==== INFORMATION ====
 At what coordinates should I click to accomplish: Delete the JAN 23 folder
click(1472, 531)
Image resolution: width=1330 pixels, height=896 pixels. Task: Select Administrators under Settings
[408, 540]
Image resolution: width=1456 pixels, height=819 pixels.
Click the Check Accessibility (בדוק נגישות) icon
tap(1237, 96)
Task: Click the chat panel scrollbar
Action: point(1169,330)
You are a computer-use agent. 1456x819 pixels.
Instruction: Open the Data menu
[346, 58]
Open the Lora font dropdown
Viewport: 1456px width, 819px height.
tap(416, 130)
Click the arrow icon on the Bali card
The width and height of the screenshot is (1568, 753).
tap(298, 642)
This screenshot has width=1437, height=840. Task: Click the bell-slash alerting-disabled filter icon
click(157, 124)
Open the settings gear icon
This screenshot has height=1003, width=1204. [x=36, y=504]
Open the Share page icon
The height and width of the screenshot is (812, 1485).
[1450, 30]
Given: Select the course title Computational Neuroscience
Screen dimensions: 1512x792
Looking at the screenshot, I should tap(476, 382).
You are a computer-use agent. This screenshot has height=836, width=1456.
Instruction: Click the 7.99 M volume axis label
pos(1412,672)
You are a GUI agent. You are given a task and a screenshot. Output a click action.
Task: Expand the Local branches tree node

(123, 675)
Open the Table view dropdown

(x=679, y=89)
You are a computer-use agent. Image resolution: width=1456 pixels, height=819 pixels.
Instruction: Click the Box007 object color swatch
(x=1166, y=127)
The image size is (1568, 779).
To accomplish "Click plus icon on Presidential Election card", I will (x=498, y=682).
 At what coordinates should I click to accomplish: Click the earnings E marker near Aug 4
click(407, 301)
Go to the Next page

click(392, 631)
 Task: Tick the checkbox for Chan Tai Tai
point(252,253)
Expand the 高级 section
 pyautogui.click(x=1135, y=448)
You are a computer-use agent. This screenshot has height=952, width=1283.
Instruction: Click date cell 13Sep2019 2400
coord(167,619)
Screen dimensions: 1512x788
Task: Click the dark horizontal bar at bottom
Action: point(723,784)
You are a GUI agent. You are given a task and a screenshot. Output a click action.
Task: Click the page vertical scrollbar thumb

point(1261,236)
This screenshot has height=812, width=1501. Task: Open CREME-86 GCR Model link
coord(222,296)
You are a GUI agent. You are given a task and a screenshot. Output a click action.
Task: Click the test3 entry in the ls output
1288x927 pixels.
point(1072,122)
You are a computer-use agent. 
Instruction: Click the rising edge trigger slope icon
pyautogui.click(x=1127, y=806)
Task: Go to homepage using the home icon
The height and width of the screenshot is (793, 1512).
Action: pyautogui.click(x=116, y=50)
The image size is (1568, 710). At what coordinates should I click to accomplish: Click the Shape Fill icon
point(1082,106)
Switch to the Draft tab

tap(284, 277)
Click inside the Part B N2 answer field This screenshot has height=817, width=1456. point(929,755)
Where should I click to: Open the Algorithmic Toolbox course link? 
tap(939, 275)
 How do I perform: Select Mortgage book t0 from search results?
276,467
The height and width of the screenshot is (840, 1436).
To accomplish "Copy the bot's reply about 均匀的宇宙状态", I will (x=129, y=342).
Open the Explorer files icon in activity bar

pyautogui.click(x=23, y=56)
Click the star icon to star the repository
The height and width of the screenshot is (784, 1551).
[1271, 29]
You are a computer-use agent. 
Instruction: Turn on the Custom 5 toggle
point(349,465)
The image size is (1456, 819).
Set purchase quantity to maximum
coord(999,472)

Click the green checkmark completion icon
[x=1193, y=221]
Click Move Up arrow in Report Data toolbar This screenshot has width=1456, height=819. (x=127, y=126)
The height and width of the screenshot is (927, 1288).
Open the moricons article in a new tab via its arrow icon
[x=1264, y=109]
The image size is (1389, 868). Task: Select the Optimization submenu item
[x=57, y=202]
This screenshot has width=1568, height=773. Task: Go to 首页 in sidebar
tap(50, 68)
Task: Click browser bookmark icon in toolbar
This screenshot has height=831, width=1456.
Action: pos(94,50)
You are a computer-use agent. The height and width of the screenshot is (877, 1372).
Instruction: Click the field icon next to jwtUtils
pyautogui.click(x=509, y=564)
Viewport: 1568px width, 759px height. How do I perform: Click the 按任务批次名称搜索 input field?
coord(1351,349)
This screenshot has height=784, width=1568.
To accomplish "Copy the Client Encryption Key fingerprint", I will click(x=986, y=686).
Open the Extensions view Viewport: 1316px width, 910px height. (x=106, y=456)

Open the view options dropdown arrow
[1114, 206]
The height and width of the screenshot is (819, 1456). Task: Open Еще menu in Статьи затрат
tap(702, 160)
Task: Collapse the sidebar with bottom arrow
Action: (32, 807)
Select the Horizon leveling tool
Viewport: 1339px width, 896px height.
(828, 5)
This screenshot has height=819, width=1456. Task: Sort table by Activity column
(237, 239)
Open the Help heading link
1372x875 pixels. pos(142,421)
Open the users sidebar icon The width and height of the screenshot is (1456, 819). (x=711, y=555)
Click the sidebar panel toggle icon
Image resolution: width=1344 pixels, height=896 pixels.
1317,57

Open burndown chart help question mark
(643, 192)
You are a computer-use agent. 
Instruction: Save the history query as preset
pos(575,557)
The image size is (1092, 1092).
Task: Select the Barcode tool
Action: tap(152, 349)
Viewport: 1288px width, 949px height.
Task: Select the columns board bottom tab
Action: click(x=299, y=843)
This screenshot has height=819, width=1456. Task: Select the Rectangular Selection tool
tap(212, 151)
====
TASK TO CARRY OUT -> From the records above, extract every line exactly as it stands.

SOLUTION FOR THIS PROBLEM ->
 At what coordinates should I click to accomplish: Delete the JAN 23 folder
click(1472, 531)
Image resolution: width=1330 pixels, height=896 pixels. Task: Select Administrators under Settings
[408, 540]
Image resolution: width=1456 pixels, height=819 pixels.
Click the Check Accessibility (בדוק נגישות) icon
tap(1237, 96)
Task: Click the chat panel scrollbar
Action: point(1169,330)
You are a computer-use agent. 1456x819 pixels.
Instruction: Open the Data menu
[346, 58]
Open the Lora font dropdown
Viewport: 1456px width, 819px height.
tap(416, 130)
Click the arrow icon on the Bali card
The width and height of the screenshot is (1568, 753).
tap(298, 642)
This screenshot has width=1437, height=840. Task: Click the bell-slash alerting-disabled filter icon
click(157, 124)
Open the settings gear icon
This screenshot has height=1003, width=1204. [x=36, y=504]
Open the Share page icon
The height and width of the screenshot is (812, 1485).
[1450, 30]
Given: Select the course title Computational Neuroscience
Screen dimensions: 1512x792
Looking at the screenshot, I should tap(476, 382).
You are a computer-use agent. This screenshot has height=836, width=1456.
Instruction: Click the 7.99 M volume axis label
pos(1412,672)
You are a GUI agent. You are given a task and a screenshot. Output a click action.
Task: Expand the Local branches tree node

(123, 675)
Open the Table view dropdown

(x=679, y=89)
You are a computer-use agent. Image resolution: width=1456 pixels, height=819 pixels.
Instruction: Click the Box007 object color swatch
(x=1166, y=127)
The image size is (1568, 779).
To accomplish "Click plus icon on Presidential Election card", I will (x=498, y=682).
 At what coordinates should I click to accomplish: Click the earnings E marker near Aug 4
click(407, 301)
Go to the Next page

click(392, 631)
 Task: Tick the checkbox for Chan Tai Tai
point(252,253)
Expand the 高级 section
 pyautogui.click(x=1135, y=448)
You are a computer-use agent. This screenshot has height=952, width=1283.
Instruction: Click date cell 13Sep2019 2400
coord(167,619)
Screen dimensions: 1512x788
Task: Click the dark horizontal bar at bottom
Action: point(723,784)
You are a GUI agent. You are given a task and a screenshot. Output a click action.
Task: Click the page vertical scrollbar thumb

point(1261,236)
This screenshot has height=812, width=1501. Task: Open CREME-86 GCR Model link
coord(222,296)
You are a GUI agent. You are given a task and a screenshot. Output a click action.
Task: Click the test3 entry in the ls output
1288x927 pixels.
point(1072,122)
You are a computer-use agent. 
Instruction: Click the rising edge trigger slope icon
pyautogui.click(x=1127, y=806)
Task: Go to homepage using the home icon
The height and width of the screenshot is (793, 1512).
Action: pyautogui.click(x=116, y=50)
The image size is (1568, 710). At what coordinates should I click to accomplish: Click the Shape Fill icon
point(1082,106)
Switch to the Draft tab

tap(284, 277)
Click inside the Part B N2 answer field This screenshot has height=817, width=1456. point(929,755)
Where should I click to: Open the Algorithmic Toolbox course link? 
tap(939, 275)
 How do I perform: Select Mortgage book t0 from search results?
276,467
The height and width of the screenshot is (840, 1436).
To accomplish "Copy the bot's reply about 均匀的宇宙状态", I will (x=129, y=342).
Open the Explorer files icon in activity bar

pyautogui.click(x=23, y=56)
Click the star icon to star the repository
The height and width of the screenshot is (784, 1551).
[1271, 29]
You are a computer-use agent. 
Instruction: Turn on the Custom 5 toggle
point(349,465)
The image size is (1456, 819).
Set purchase quantity to maximum
coord(999,472)

Click the green checkmark completion icon
[x=1193, y=221]
Click Move Up arrow in Report Data toolbar This screenshot has width=1456, height=819. (x=127, y=126)
The height and width of the screenshot is (927, 1288).
Open the moricons article in a new tab via its arrow icon
[x=1264, y=109]
The image size is (1389, 868). Task: Select the Optimization submenu item
[x=57, y=202]
This screenshot has width=1568, height=773. Task: Go to 首页 in sidebar
tap(50, 68)
Task: Click browser bookmark icon in toolbar
This screenshot has height=831, width=1456.
Action: pos(94,50)
You are a computer-use agent. The height and width of the screenshot is (877, 1372).
Instruction: Click the field icon next to jwtUtils
pyautogui.click(x=509, y=564)
Viewport: 1568px width, 759px height. How do I perform: Click the 按任务批次名称搜索 input field?
coord(1351,349)
This screenshot has height=784, width=1568.
To accomplish "Copy the Client Encryption Key fingerprint", I will click(x=986, y=686).
Open the Extensions view Viewport: 1316px width, 910px height. (x=106, y=456)

Open the view options dropdown arrow
[1114, 206]
The height and width of the screenshot is (819, 1456). Task: Open Еще menu in Статьи затрат
tap(702, 160)
Task: Collapse the sidebar with bottom arrow
Action: (32, 807)
Select the Horizon leveling tool
Viewport: 1339px width, 896px height.
(828, 5)
This screenshot has height=819, width=1456. Task: Sort table by Activity column
(237, 239)
Open the Help heading link
1372x875 pixels. pos(142,421)
Open the users sidebar icon The width and height of the screenshot is (1456, 819). (x=711, y=555)
Click the sidebar panel toggle icon
Image resolution: width=1344 pixels, height=896 pixels.
1317,57

Open burndown chart help question mark
(643, 192)
You are a computer-use agent. 
Instruction: Save the history query as preset
pos(575,557)
The image size is (1092, 1092).
Task: Select the Barcode tool
Action: tap(152, 349)
Viewport: 1288px width, 949px height.
Task: Select the columns board bottom tab
Action: click(x=299, y=843)
This screenshot has height=819, width=1456. Task: Select the Rectangular Selection tool
tap(212, 151)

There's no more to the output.